Pasemos a 1976. Franco había muerto el año anterior y el gobierno y las Cortes franquistas aprobaban la Ley para la Reforma Política que transformaría el régimen en una democracia. Esta ley fue aprobada en referéndum por el 94% de los votos (con un 77% de participación) y dio pie a las primeras elecciones libres para formar Cortes Constituyentes, que dieron mayoría a partidos cuyos líderes provenían del franquismo y que, con la generosidad de todos, consensuaron la Constitución de 1978, aprobada por el 88% de los votos en un segundo referéndum. Es decir, que el paso de la dictadura a la democracia se produjo “de la ley a la ley”, sin solución de continuidad, en un proceso abrumadoramente legitimado por los españoles.
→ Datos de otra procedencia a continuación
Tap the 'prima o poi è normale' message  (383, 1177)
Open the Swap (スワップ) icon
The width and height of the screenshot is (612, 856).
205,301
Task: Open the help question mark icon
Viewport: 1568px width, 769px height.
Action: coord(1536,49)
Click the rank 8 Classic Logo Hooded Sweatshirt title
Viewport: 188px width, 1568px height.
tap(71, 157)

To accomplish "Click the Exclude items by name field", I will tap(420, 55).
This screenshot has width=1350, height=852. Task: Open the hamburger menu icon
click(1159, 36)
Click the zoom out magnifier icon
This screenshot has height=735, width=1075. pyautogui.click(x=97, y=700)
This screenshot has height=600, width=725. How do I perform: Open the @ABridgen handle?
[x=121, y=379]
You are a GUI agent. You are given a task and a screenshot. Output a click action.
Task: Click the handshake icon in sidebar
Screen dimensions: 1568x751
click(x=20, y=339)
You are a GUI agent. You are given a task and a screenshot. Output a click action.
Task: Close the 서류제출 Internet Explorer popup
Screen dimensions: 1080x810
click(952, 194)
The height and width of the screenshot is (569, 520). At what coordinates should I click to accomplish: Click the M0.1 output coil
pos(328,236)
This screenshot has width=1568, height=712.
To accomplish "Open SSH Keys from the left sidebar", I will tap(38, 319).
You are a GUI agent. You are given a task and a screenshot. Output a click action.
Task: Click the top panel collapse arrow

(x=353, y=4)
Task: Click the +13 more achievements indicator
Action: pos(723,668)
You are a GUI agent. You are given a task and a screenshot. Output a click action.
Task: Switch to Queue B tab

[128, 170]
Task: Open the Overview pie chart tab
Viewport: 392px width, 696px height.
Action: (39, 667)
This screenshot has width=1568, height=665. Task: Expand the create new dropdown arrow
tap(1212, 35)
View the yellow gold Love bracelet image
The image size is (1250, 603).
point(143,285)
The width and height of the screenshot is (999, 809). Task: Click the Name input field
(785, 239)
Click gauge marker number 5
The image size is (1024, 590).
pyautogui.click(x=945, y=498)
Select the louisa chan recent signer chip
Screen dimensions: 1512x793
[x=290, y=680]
Con el aval de los españoles en cada paso, son las cortes franquistas las que aprueban el paso a la democracia, es el heredero “a título de rey” nombrado por Franco quien se convierte en el Jefe de Estado de la democracia y es el reformista exsecretario general del Movimiento (el partido único del régimen franquista), último Presidente del Gobierno de la dictadura, a quien eligen los españoles libremente como primer Presidente del Gobierno de la democracia (con 168 diputados, más 10 del partido liderado por otro exministro franquista). Esta transición, que admiró al mundo, no fue sólo mérito del rey y de un grupo de políticos capaces de actuar con magnanimidad y altura de miras, sino que se produjo, ante todo, porque los españoles ya se habían reconciliado y no se contemplaban ni como adversarios ni como enemigos, sino como conciudadanos y convecinos. Ayudó a ello el paso del tiempo y la relativa popularidad de que gozó el régimen, facilitada, a pesar de sus evidentes carencias, por varios factores coadyuvantes: en la España de 1976 la durísima represión del bando vencedor había terminado 30 años atrás, la ley se cumplía (la población reclusa era la cuarta parte de lo que es hoy) y apenas había corrupción (tema que ni se mencionaba en las campañas electorales de los 70). Además, la falta de libertad política no había sido óbice para que la economía española viviera la época de mayor estabilidad y prosperidad de su historia, con el PIB per cápita creciendo a un ritmo del 6% anual desde 1950 (frente al 1,5% desde 1978 hasta hoy), con un paro medio en el período del 3% (frente al 17% desde 1978 hasta hoy) y sin apenas deuda pública (frente al 100% sobre PIB hoy). Éstos son datos.
Todos los países serios asimilan su historia y, nos guste o no, la dictadura franquista forma parte de la nuestra. Así lo entendió el PSOE socialdemócrata y con sentido de Estado que logró 202 escaños en 1982 (y que luego, por su centrismo, lograría otras dos mayorías absolutas más), el cual jamás intentó ninguna Memoria Histórica a pesar de llegar al poder tan sólo siete años después de la muerte del dictador. Compárenlo con Sánchez y sus 84 escaños, que llegado al poder de carambola pretende ser “del s.XXI” y anda desenterrando cadáveres, removiendo tumbas y odios de una guerra de hace casi un siglo, con la mirada puesta de forma enfermiza en un pasado que quiere reescribir e imponiendo totalitaria y vergonzosamente una sarta de trolas que deslegitiman la Transición, la Constitución y nuestra democracia.
Explicando cómo en 1936 la Segunda República había acabado controlada por los revolucionarios comunistas, Churchill afirmaba: “Forma parte de la doctrina y del libro de ejercicios de los comunistas, establecidos por el propio Lenin, que los comunistas deben ayudar a conseguir el poder a los gobiernos socialistas débiles, para después debilitarlos más y arrebatarles el poder absoluto”. Con un gobierno socialista débil apoyado por leninistas, no podemos tomarnos a la ligera esta advertencia. La Memoria Histórica es el primer paso hacia un cambio de régimen, y no precisamente para mejor. La causa de la libertad está siendo atacada. O la defendemos o la perdemos.